My number one rule: I use my inbox as a to-do list and don’t let items pile up. I’ve heard several time management gurus talk about closing your inbox and only checking emails at specific times. I don’t believe in this. Members want answers and they want answers now. This doesn’t mean I constantly have my inbox open reading and responding to emails, it means that I monitor the subject lines as they pop up at the bottom of my screen. If it looks like something that A) I can easily respond to in under two minutes or B) needs immediate attention, I take care of it and then delete it. The remaining emails are on my “to-do” list, whether they are items that I need more time to take care of or those that just didn’t need an immediate response.

Secondly, “Waiting for Response” folders are lifesavers. If I’m sending an email that requires the person to respond as part of an important task, I blind copy myself.

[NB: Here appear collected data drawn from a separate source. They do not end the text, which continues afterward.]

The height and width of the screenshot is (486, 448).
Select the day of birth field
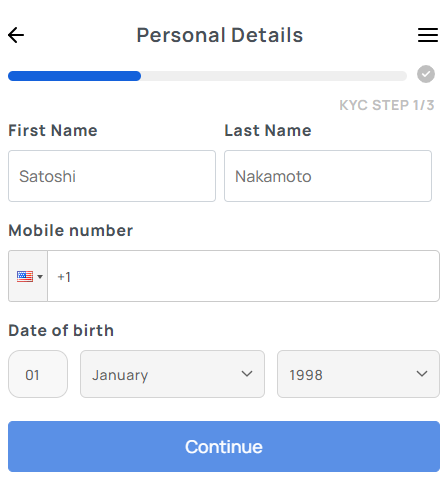(38, 374)
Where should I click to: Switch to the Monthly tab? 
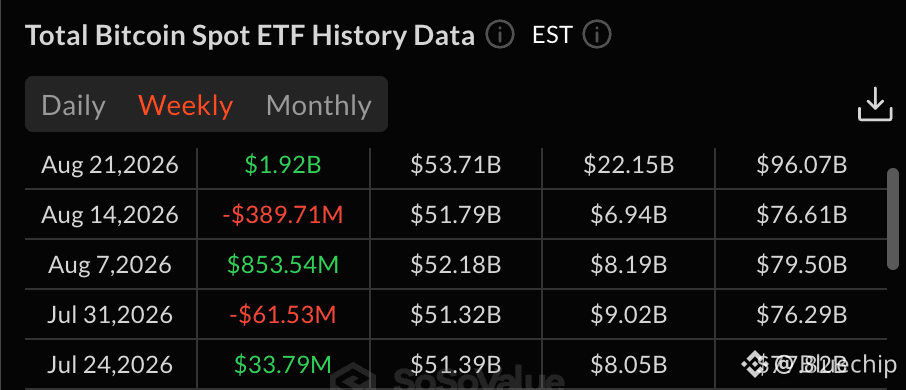tap(318, 106)
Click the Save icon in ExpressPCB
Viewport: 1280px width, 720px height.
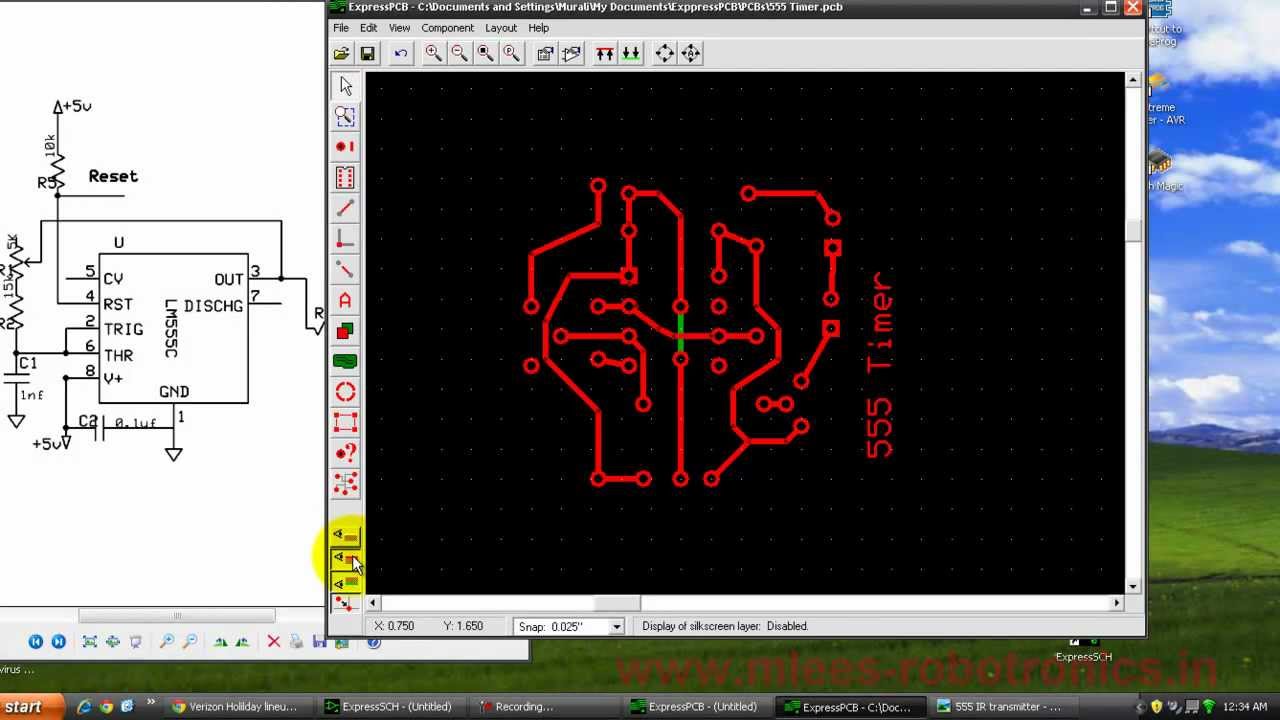(x=367, y=53)
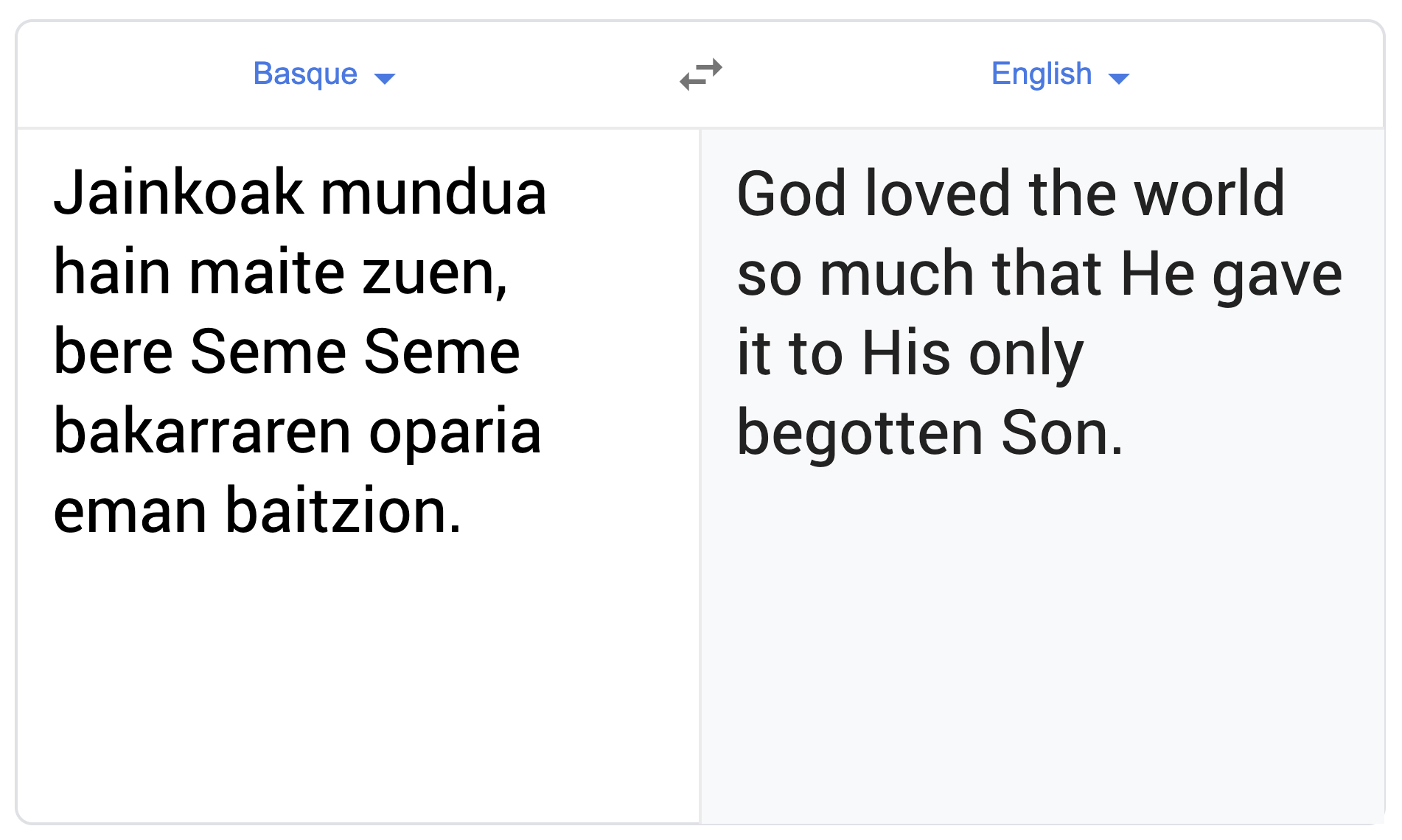Swap the source and target languages
1402x840 pixels.
701,74
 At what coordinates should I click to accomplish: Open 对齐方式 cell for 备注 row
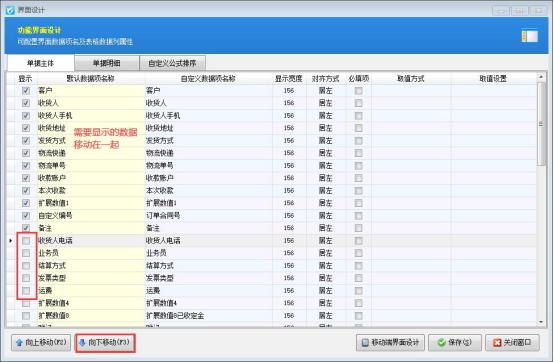[x=325, y=228]
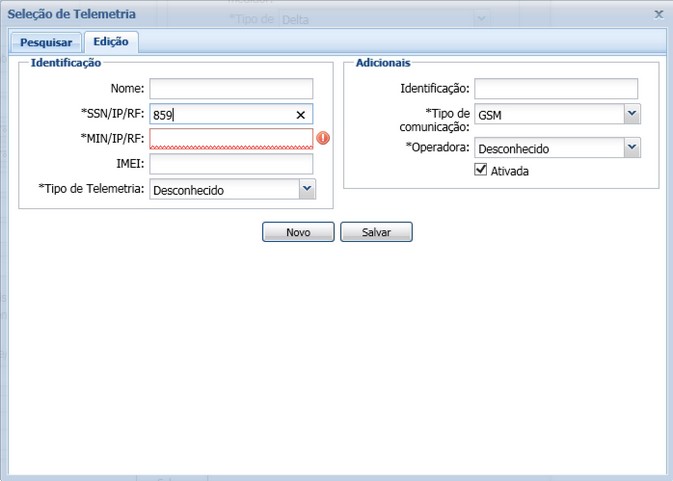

When it comes back to me, I drop it into my “Waiting for Response” folder for the appropriate client (to save a step, I could even set up a rule that says, “If I’m blind copied on an email that I send, go to this folder”). This way, I have one folder with everything that I am waiting on people for—much easier than searching through my sent/deleted items or trying to remember it all. It also keeps things out of my inbox/to-do list. When I’ve received a sufficient answer, I delete it from the folder. If something is hanging around in the folder for more than a few days, I know exactly who I need to follow up with.

To ensure that I don’t forget about items in my “Waiting for Response” folders, I change the settings so that it shows how many total messages are in the folder and not just how many are unread.

Lastly, Outlook inboxes have standard columns such as “From,” “Subject,” Received,” and “Categories.” For the items that are left in my actual inbox/to-do list, I add a column for “Notes” to keep track of the status of the task or important things I need to remember. For example, a board member might send me a lengthy email, but there is really only one task I need to complete. I call that task out in my “Notes” column rather than having to re-read the entire email to remember what it was.

These are just some of the tips I use to keep my inbox squeaky clean and manageable. What tricks do you use?